His hand was on it--and I think that, for all his manhood, the tears were very near his eyes--when the other called after him in an altered tone.
'Stay!' Count Leuchtenstein said. 'We will not part thus. I can see that you are sorry. Do not be so hasty another time, and do not be too quick to think evil. For the rest, our friend here will be silent, and I will be silent.'
The Waldgrave gazed at him, his lips quivering, his eyes full. At last: 'You will not tell--the Countess Rotha?' he said almost in a whisper.

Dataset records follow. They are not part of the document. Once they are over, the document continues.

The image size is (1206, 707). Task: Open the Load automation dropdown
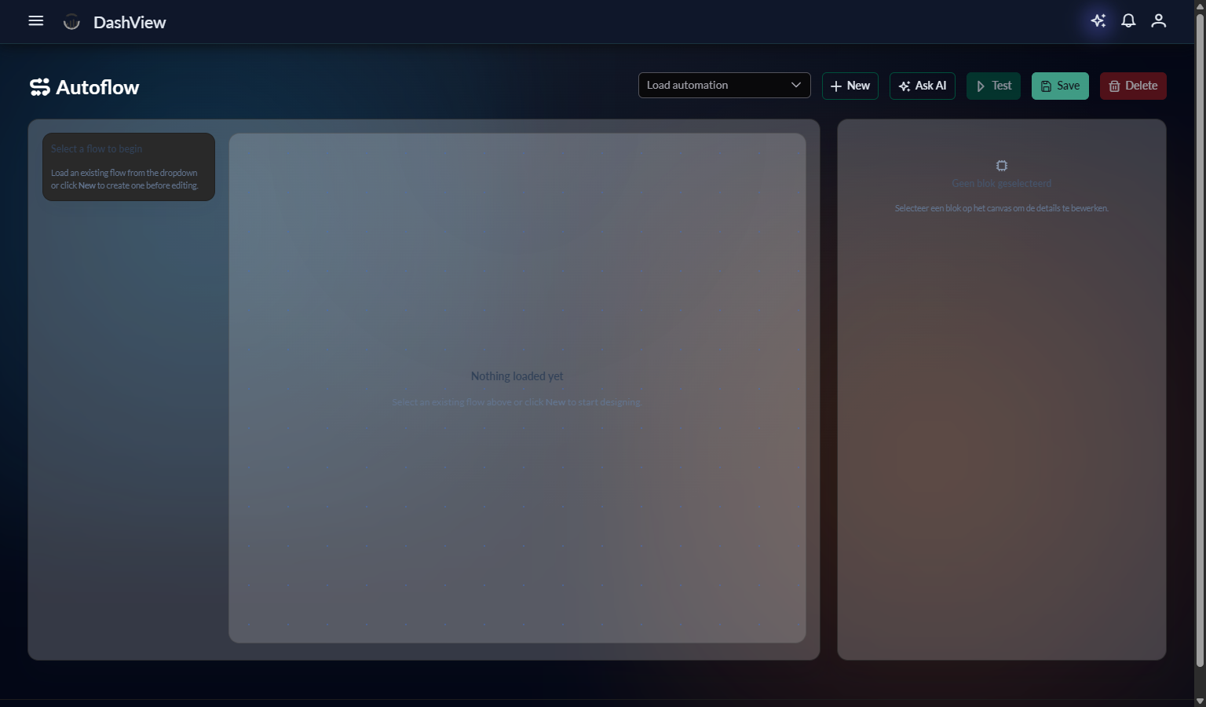(724, 85)
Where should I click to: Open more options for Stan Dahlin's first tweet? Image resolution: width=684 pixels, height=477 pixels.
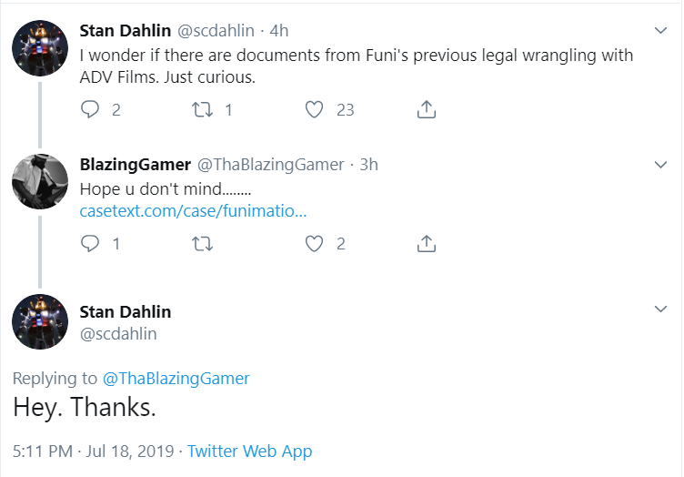pos(661,31)
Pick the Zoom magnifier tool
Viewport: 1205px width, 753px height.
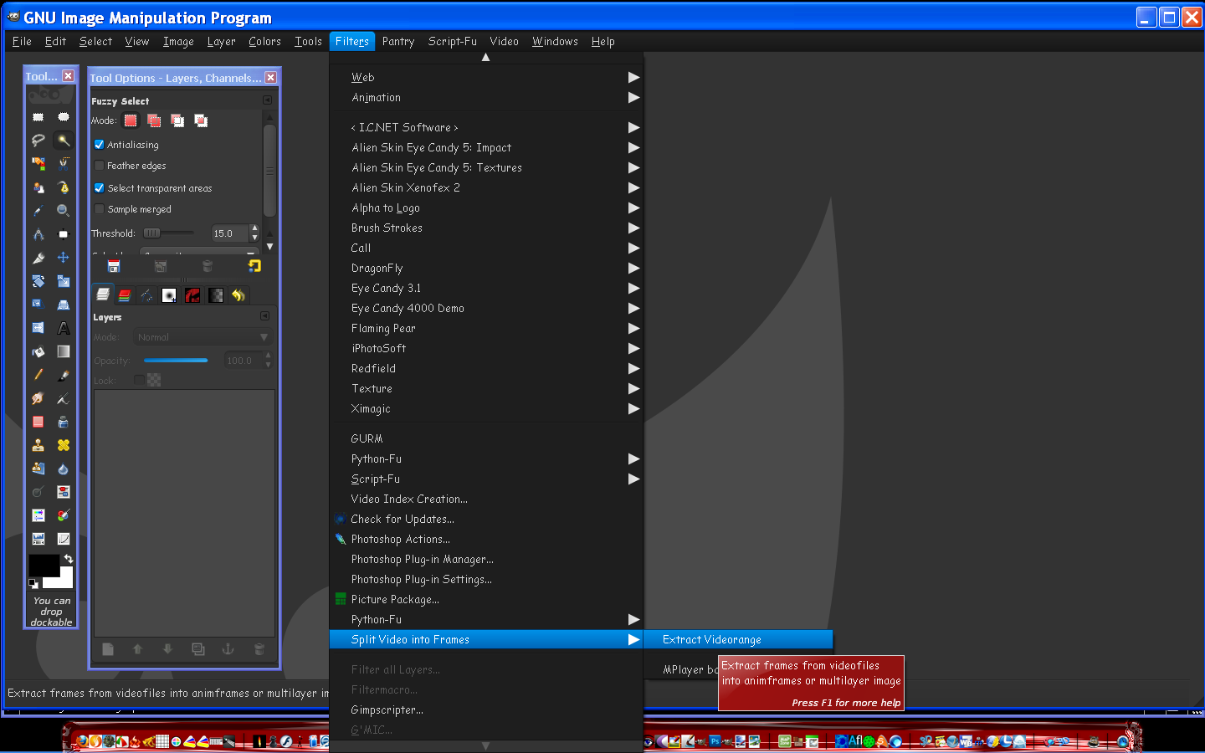[64, 211]
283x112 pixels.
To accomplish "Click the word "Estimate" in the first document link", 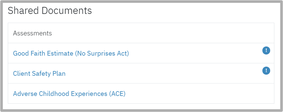I will click(60, 53).
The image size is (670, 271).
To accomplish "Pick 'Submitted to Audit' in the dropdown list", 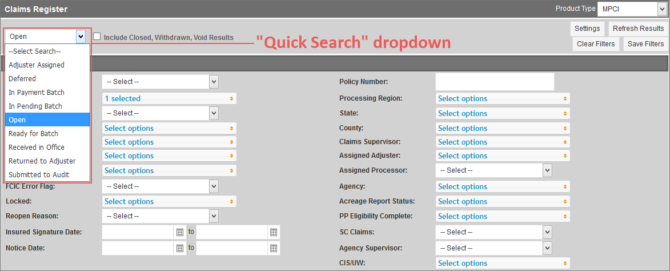I will [39, 175].
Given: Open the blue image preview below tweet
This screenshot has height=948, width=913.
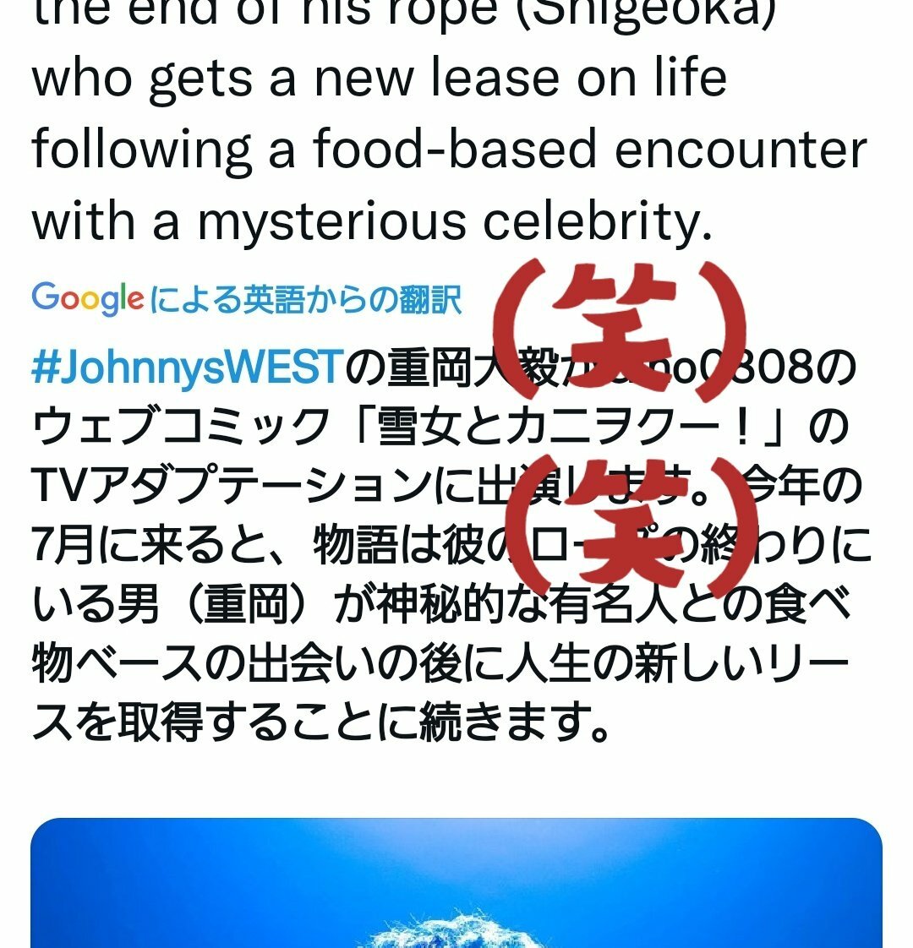Looking at the screenshot, I should click(x=457, y=883).
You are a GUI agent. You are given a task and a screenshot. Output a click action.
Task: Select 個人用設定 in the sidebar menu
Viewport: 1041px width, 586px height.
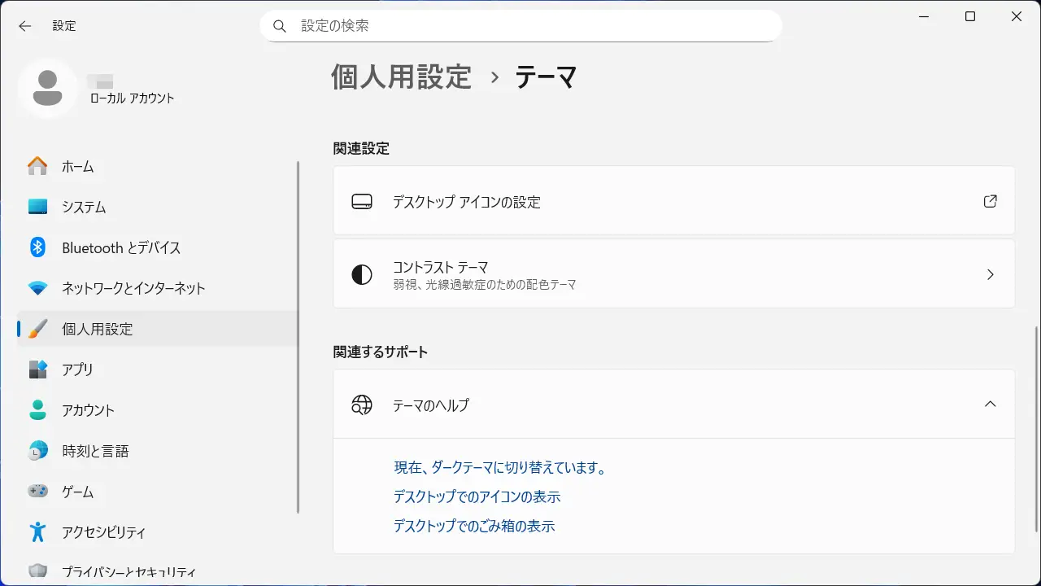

The Count looked down at his table, and pettishly pushed some papers together. For an instant he did not answer. Then he said gruffly,--'No. Why should she know? If she chooses you, well and good; if not, why trouble her with tales?'
'Then!' the Waldgrave cried with a sob in his voice, 'you are a better man than I am!'
The Count shrugged his shoulders rather sadly. 'No,' he said, 'only an older one.'
CHAPTER XXXIV.
[SUSPENSE.]
For a little while after the Waldgrave had retired, Count Leuchtenstein stood turning my lady's letter over in his hands, his thoughts apparently busy. I had leisure during this time to compare the plainness of his dress with the greatness of his part, to which his conduct a moment before had called my attention; and the man with his reputation. No German had at this time so much influence with the King of Sweden as he; nor did the world ever doubt that it was at his instance that the Landgrave, first of all German princes, flung his sword into the Swedish scale. Yet no man could be more unlike the dark Wallenstein, the crafty Arnim, the imperious Oxenstierna, or the sleepless French cardinal, whose star has since risen--as I have heard these men described; for Leuchtenstein carried his credentials in his face. An honest, massive downrightness and a plain sagacity seemed to mark him, and commend him to all who loved the German blood.